▶ TASK INSTRUCTIONS: Please transcribe only the lines from the one holding "Viewport: 960px width, 641px height." through the final line of the data, both included, with no pictures.

▶ GIVEN INFORMATION:
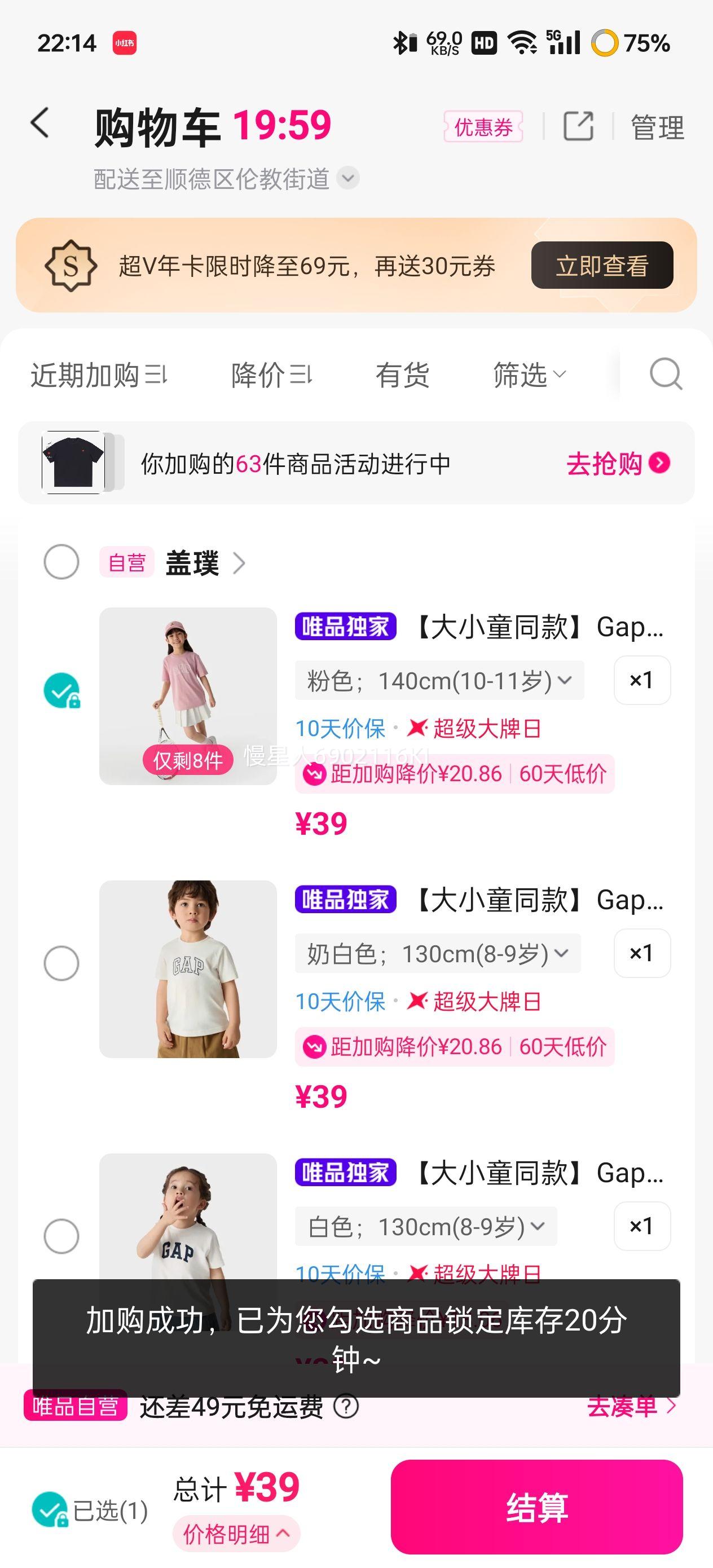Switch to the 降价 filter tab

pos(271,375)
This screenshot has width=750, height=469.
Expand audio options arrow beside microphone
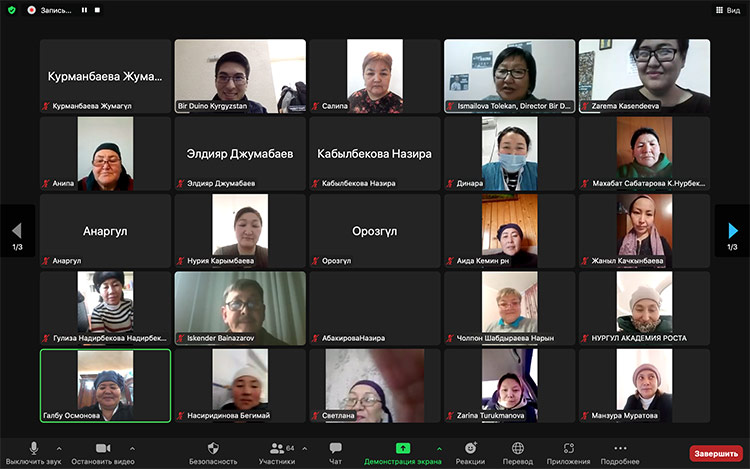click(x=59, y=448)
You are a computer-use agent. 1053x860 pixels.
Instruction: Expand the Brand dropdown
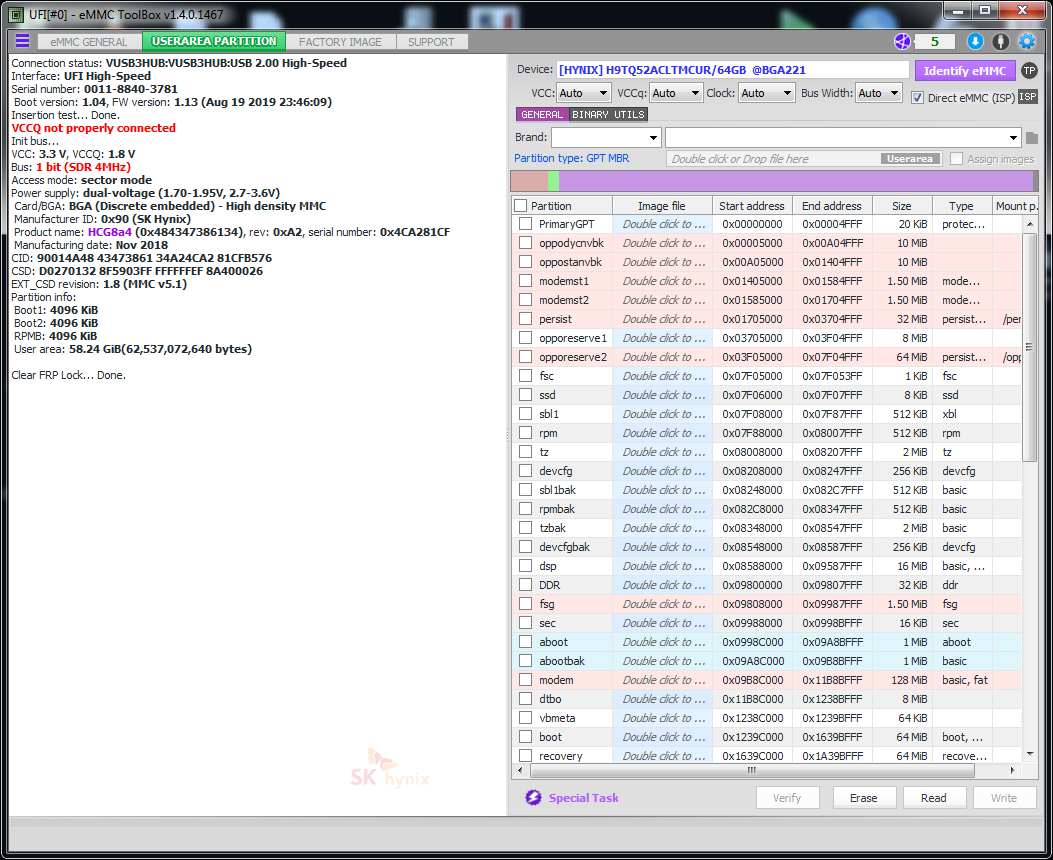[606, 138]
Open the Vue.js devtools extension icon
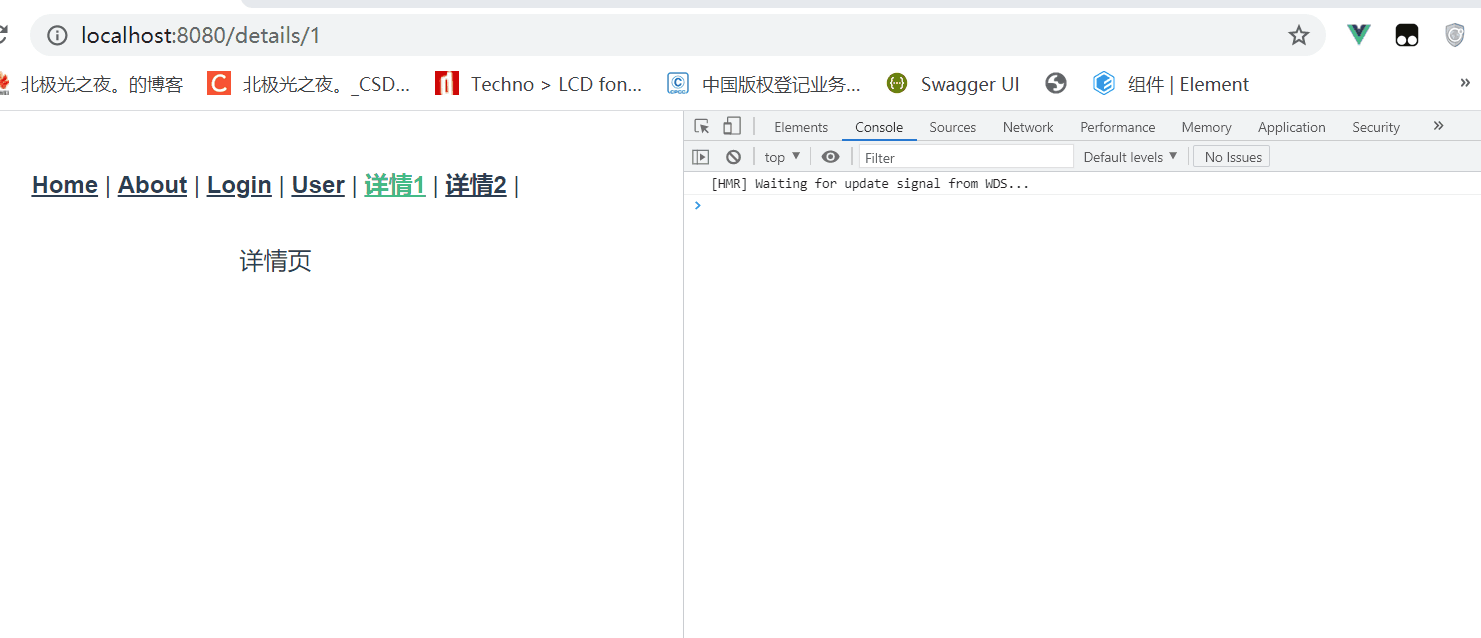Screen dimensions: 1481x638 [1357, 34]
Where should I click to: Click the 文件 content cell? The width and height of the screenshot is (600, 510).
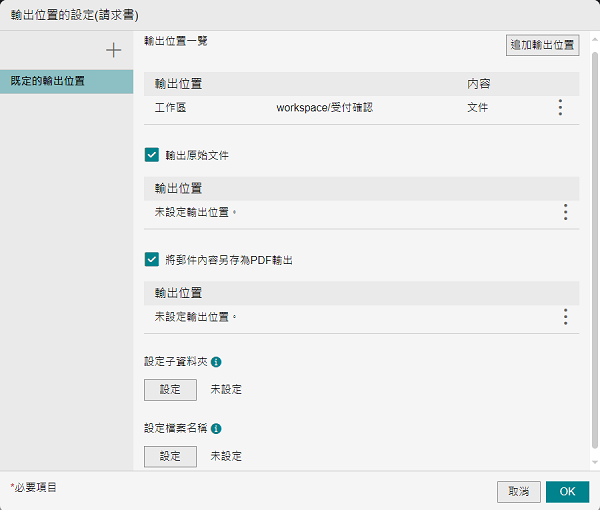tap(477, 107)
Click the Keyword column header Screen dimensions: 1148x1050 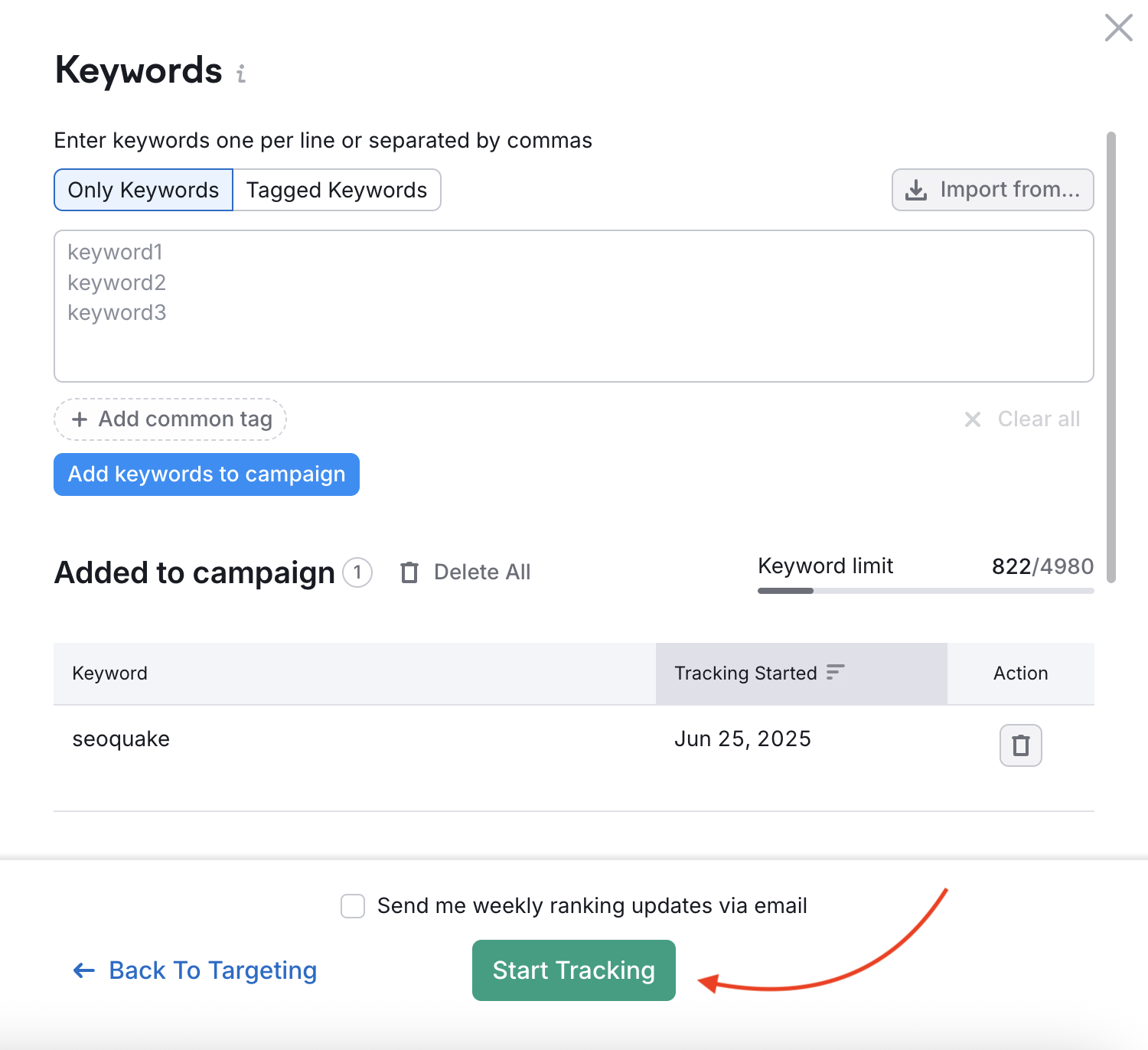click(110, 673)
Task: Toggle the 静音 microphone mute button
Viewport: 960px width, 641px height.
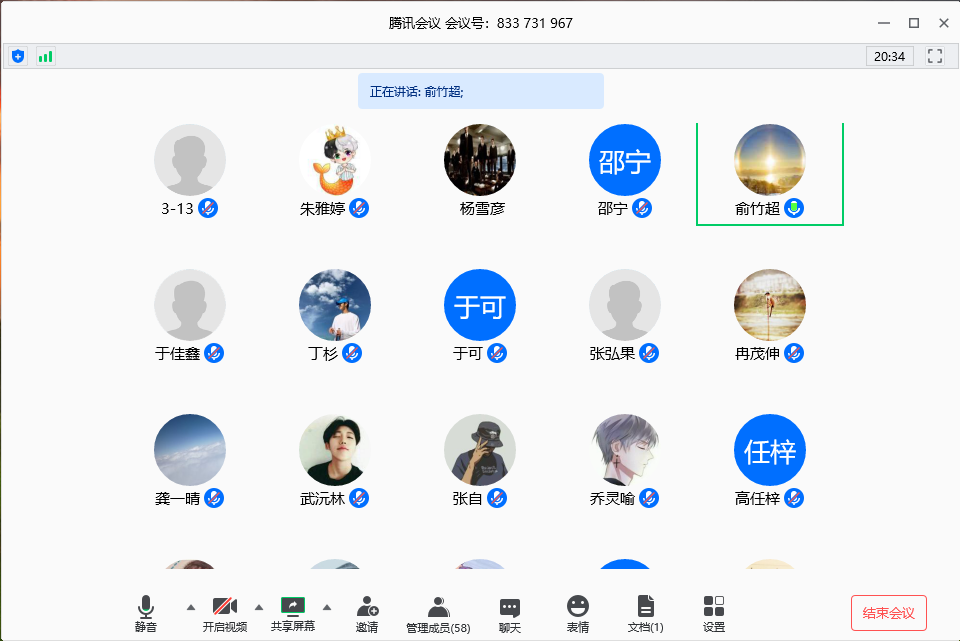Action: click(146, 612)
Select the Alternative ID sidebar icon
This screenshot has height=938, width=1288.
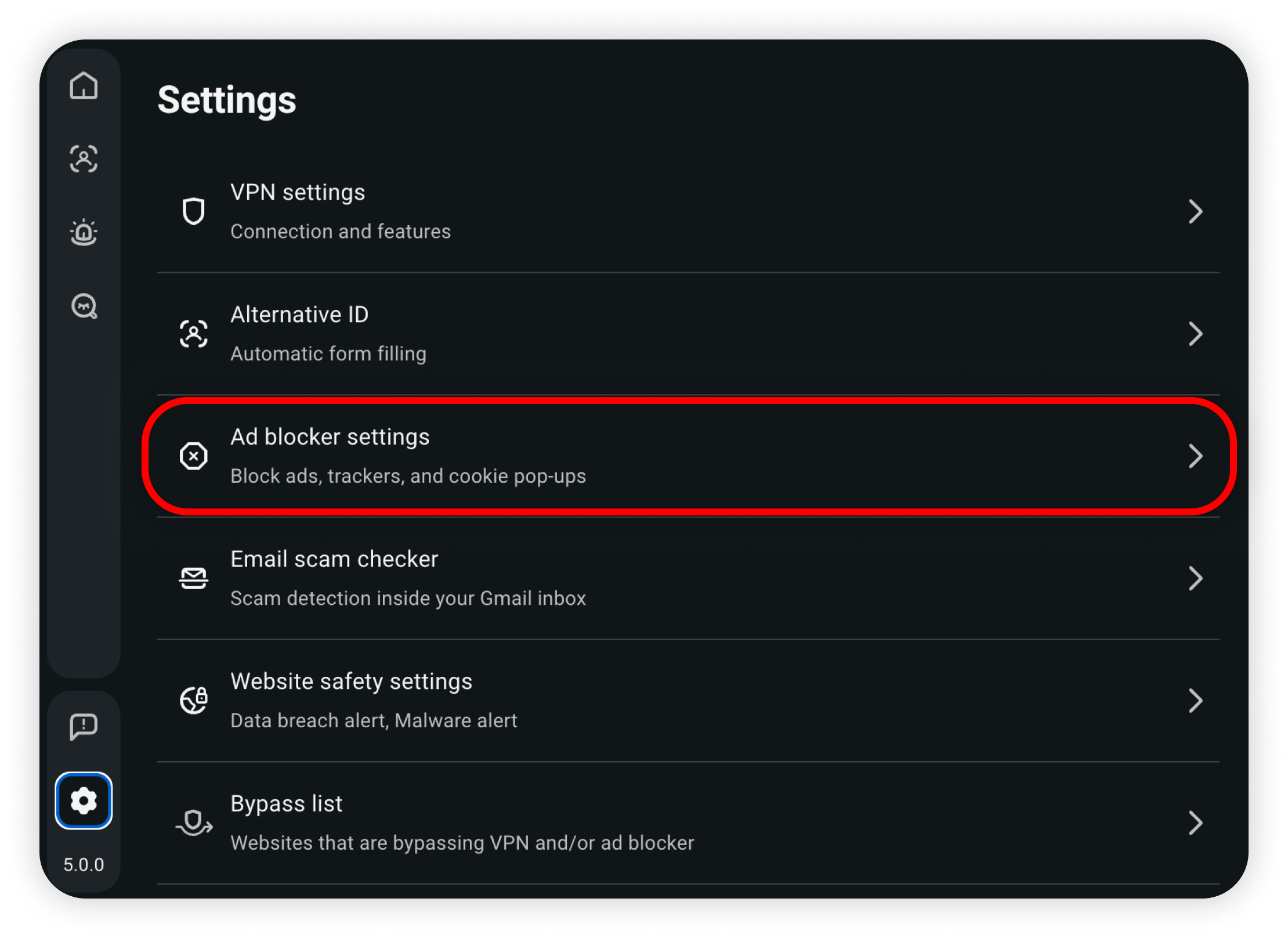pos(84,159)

▶ ANSWER TO THIS TASK:
Viewport: 960px width, 641px height.
Action: click(146, 612)
Select the Alternative ID sidebar icon
This screenshot has height=938, width=1288.
pos(84,159)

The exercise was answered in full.